[Stored data]
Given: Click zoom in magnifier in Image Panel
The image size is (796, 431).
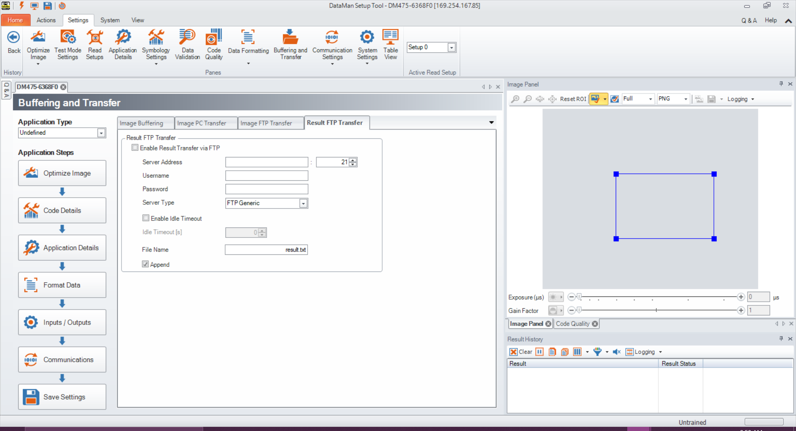Looking at the screenshot, I should [515, 99].
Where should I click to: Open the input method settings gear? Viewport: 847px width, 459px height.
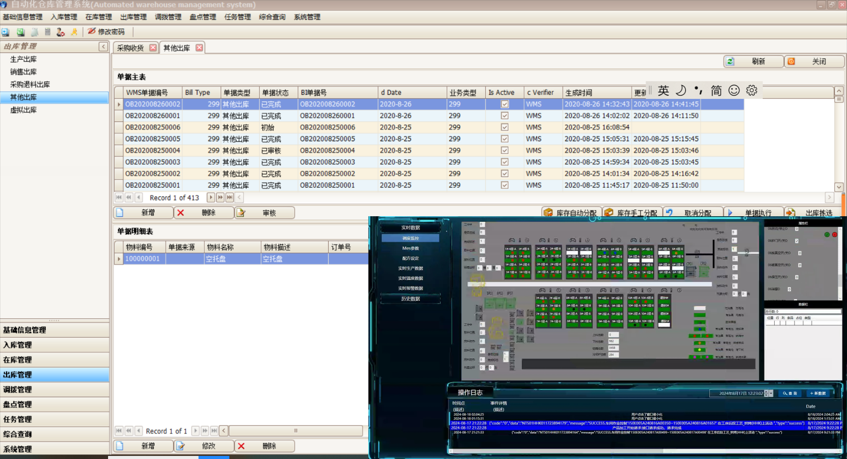click(751, 90)
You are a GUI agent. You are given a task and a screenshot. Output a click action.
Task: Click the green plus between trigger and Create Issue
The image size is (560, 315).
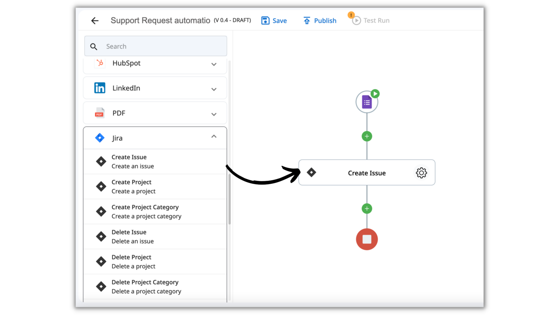[x=367, y=136]
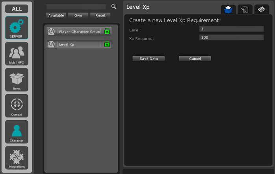275x174 pixels.
Task: Open the Integrations puzzle category
Action: [x=17, y=158]
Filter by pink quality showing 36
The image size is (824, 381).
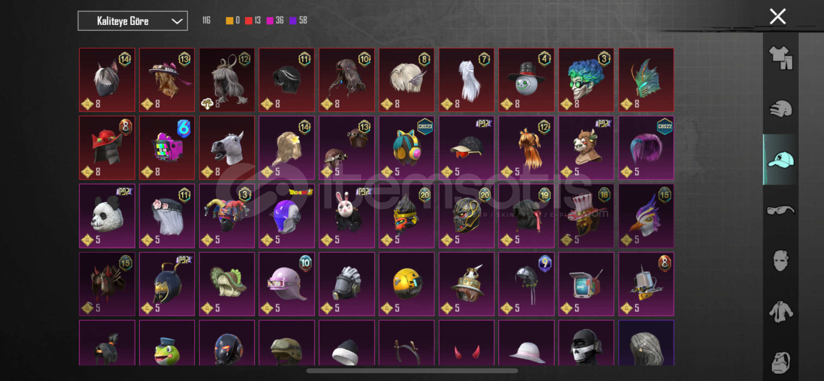[275, 20]
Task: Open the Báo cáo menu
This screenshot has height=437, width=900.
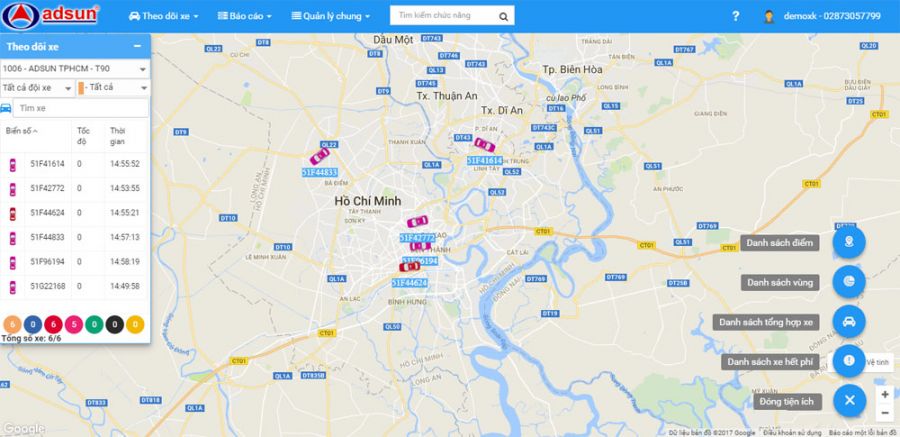Action: 245,16
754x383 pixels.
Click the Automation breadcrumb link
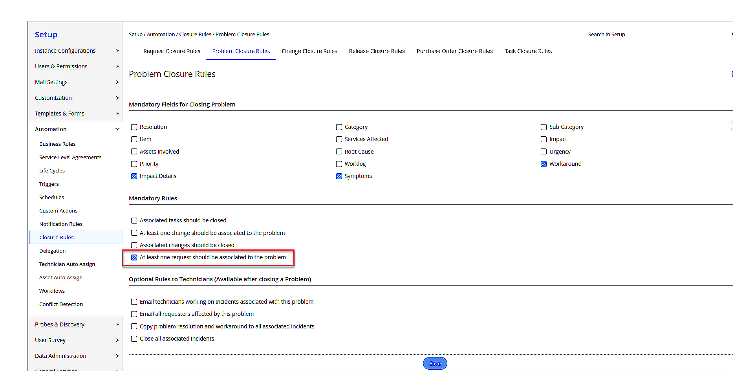coord(161,35)
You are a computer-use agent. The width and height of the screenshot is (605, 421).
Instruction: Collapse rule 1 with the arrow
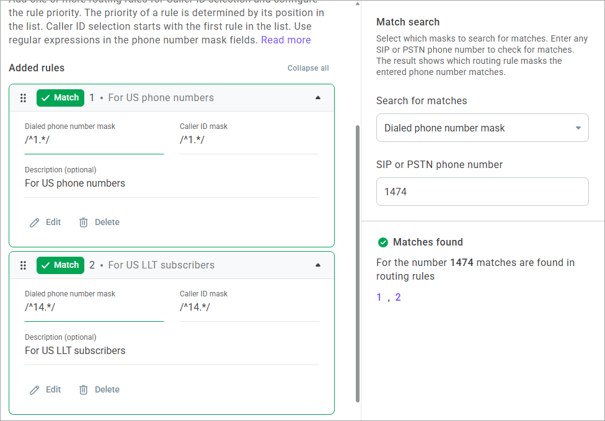(x=318, y=98)
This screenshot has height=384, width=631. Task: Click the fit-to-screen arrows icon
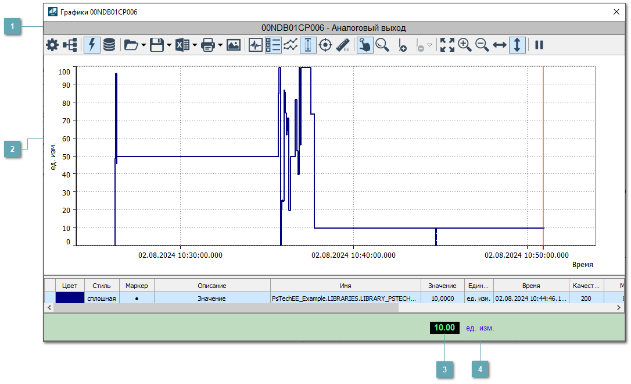click(447, 45)
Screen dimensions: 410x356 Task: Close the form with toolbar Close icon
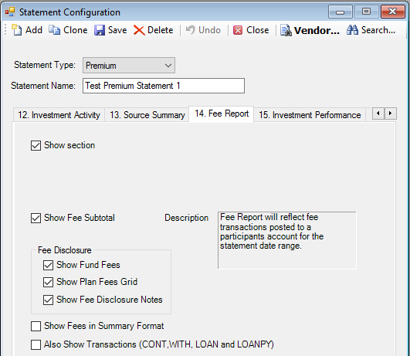(238, 30)

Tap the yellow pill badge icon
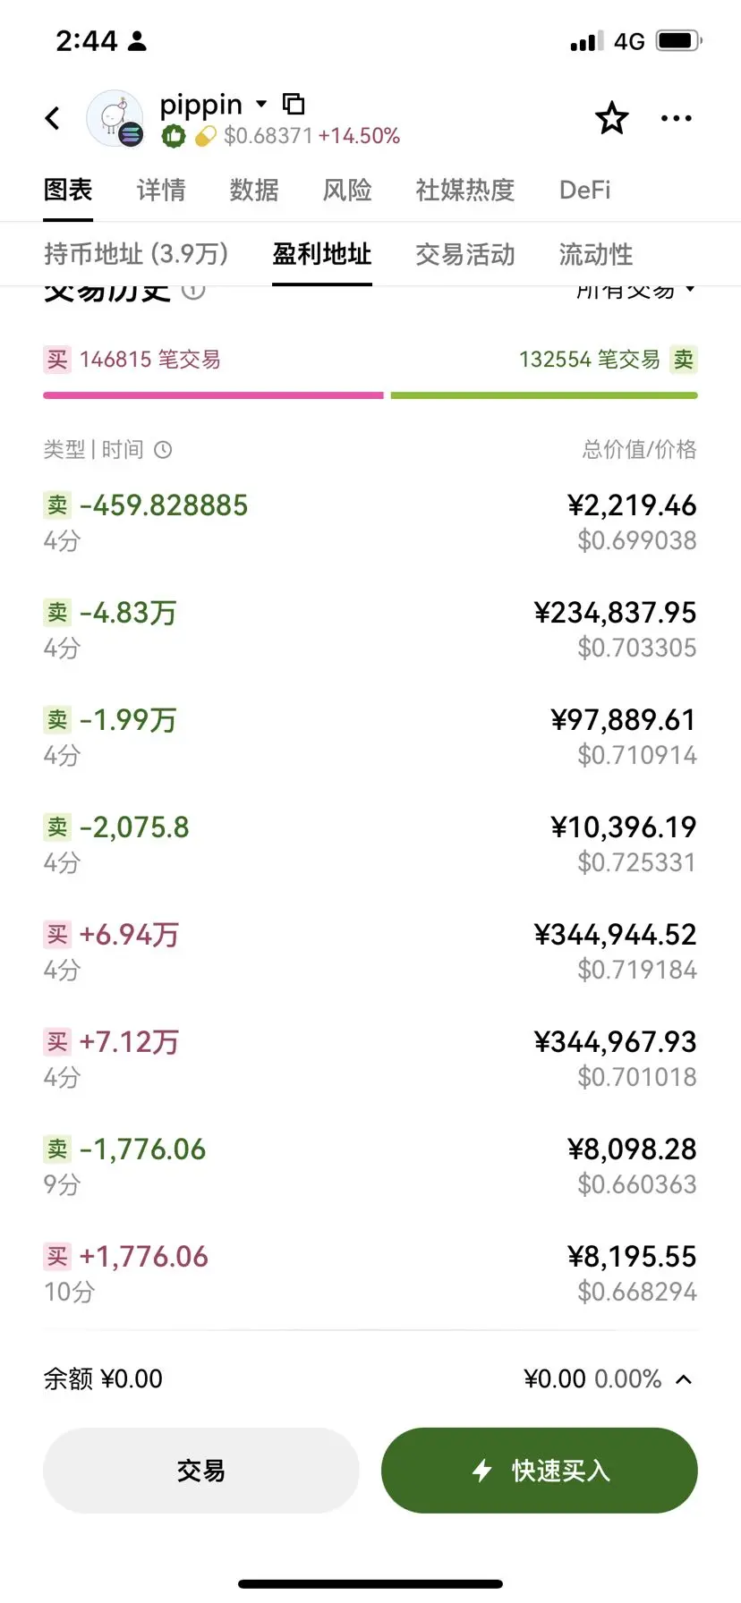206,136
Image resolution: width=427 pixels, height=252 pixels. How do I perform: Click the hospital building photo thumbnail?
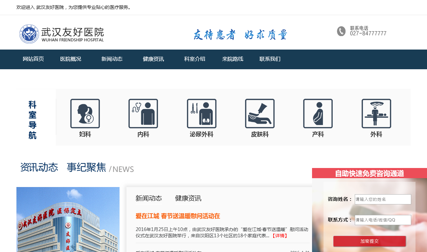pos(68,219)

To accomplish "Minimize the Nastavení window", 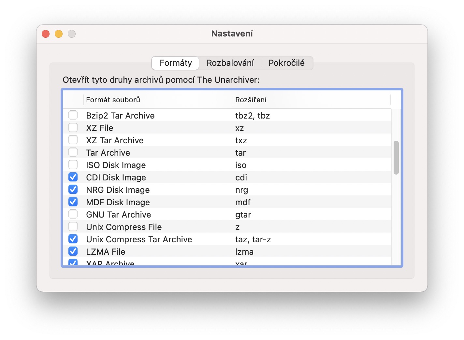I will [x=59, y=34].
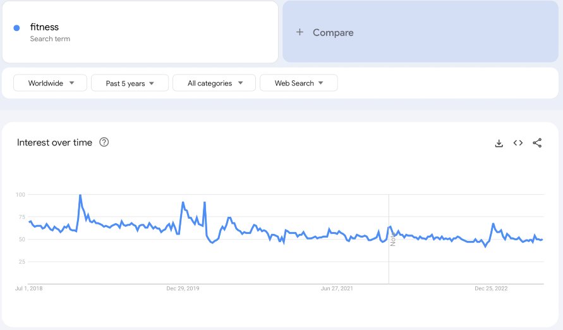Click the Dec 25, 2022 axis label

coord(491,288)
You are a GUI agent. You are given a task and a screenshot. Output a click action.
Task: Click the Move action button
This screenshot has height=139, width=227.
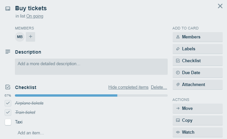pos(198,109)
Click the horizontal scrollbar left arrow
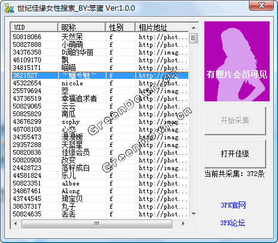 (x=15, y=223)
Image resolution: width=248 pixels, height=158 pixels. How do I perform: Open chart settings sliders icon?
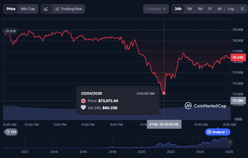(x=242, y=9)
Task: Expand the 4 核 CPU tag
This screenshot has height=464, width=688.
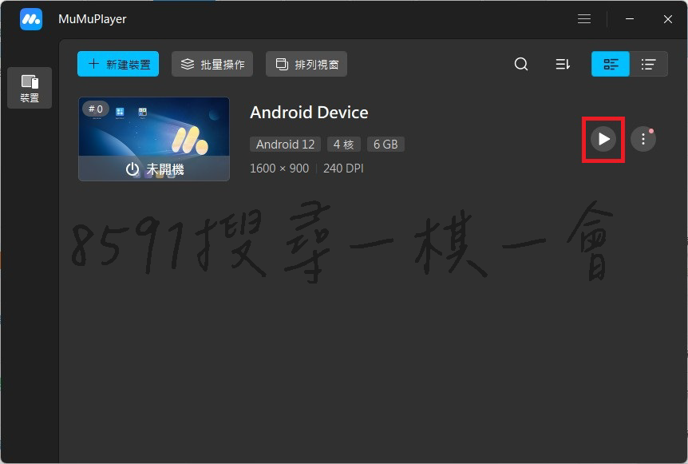Action: click(343, 144)
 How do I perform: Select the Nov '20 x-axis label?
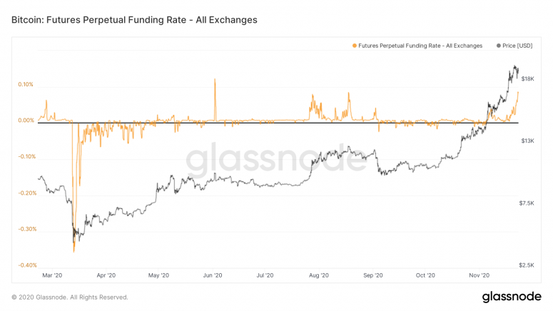tap(479, 275)
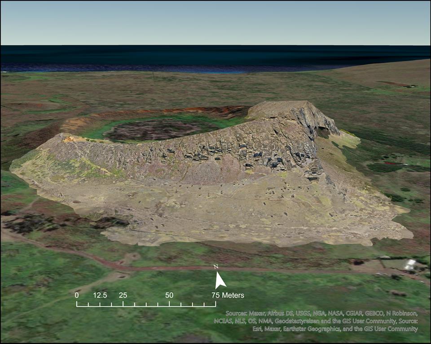Viewport: 431px width, 344px height.
Task: Click 'Esri, Maxar, Earthstar Geographics' credit text
Action: click(335, 329)
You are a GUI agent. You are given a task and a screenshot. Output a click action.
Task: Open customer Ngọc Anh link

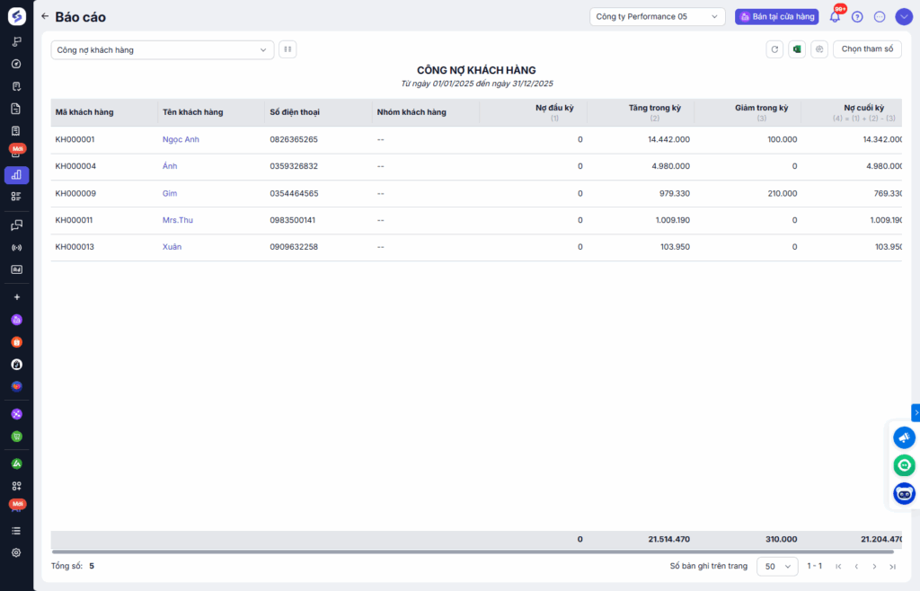coord(181,139)
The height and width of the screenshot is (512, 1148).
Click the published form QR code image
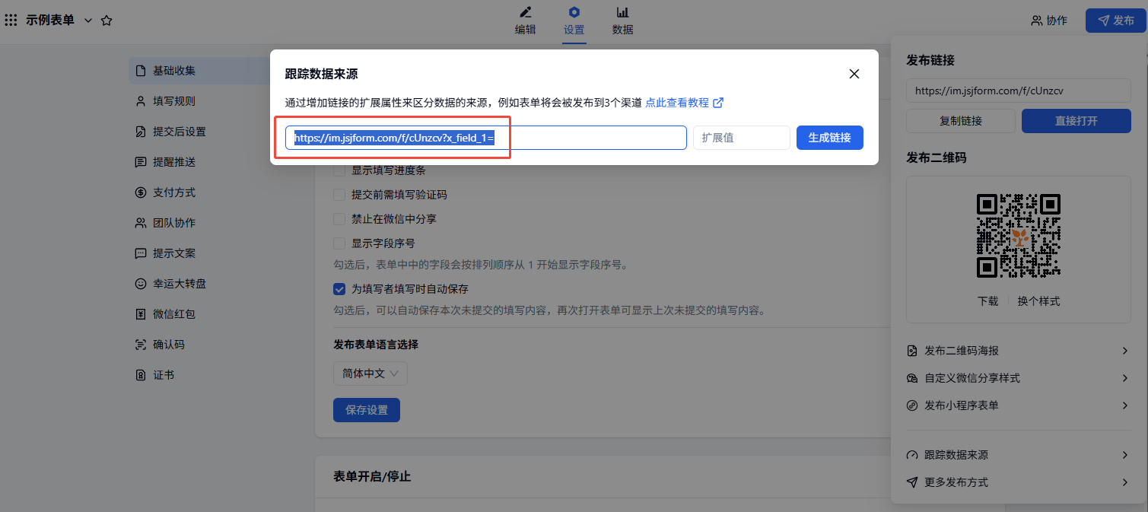1018,235

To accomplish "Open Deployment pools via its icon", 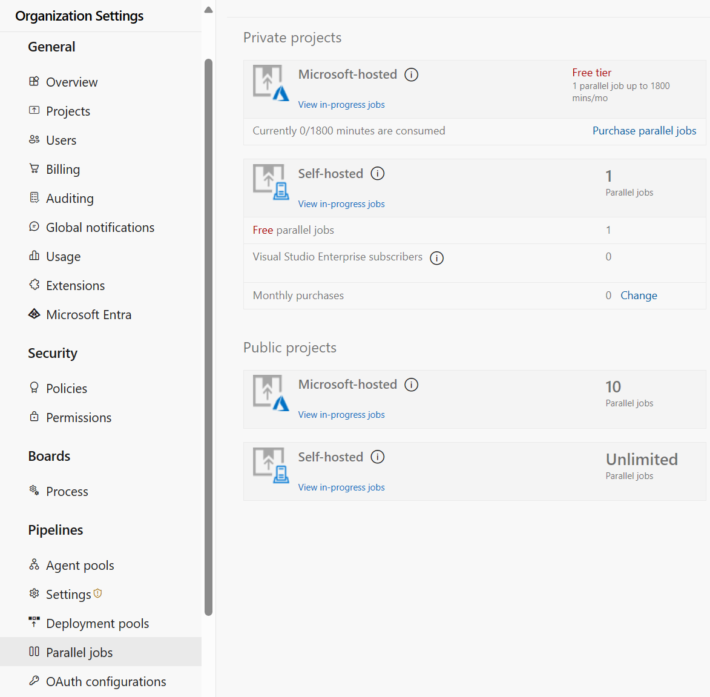I will 35,623.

§ What needs to be done:
The data above holds the lines to copy: start at the one with "The image size is (824, 381).", stop at the one with "You are a computer-use", include both, copy them exactly without pictures, and copy nothing else.

§ Response to the exercise:
The image size is (824, 381).
[275, 20]
Task: Open the Báo cáo menu
This screenshot has height=437, width=900.
Action: 245,16
754x383 pixels.
Click the Automation breadcrumb link
coord(161,35)
You are a computer-use agent. The width and height of the screenshot is (605, 421).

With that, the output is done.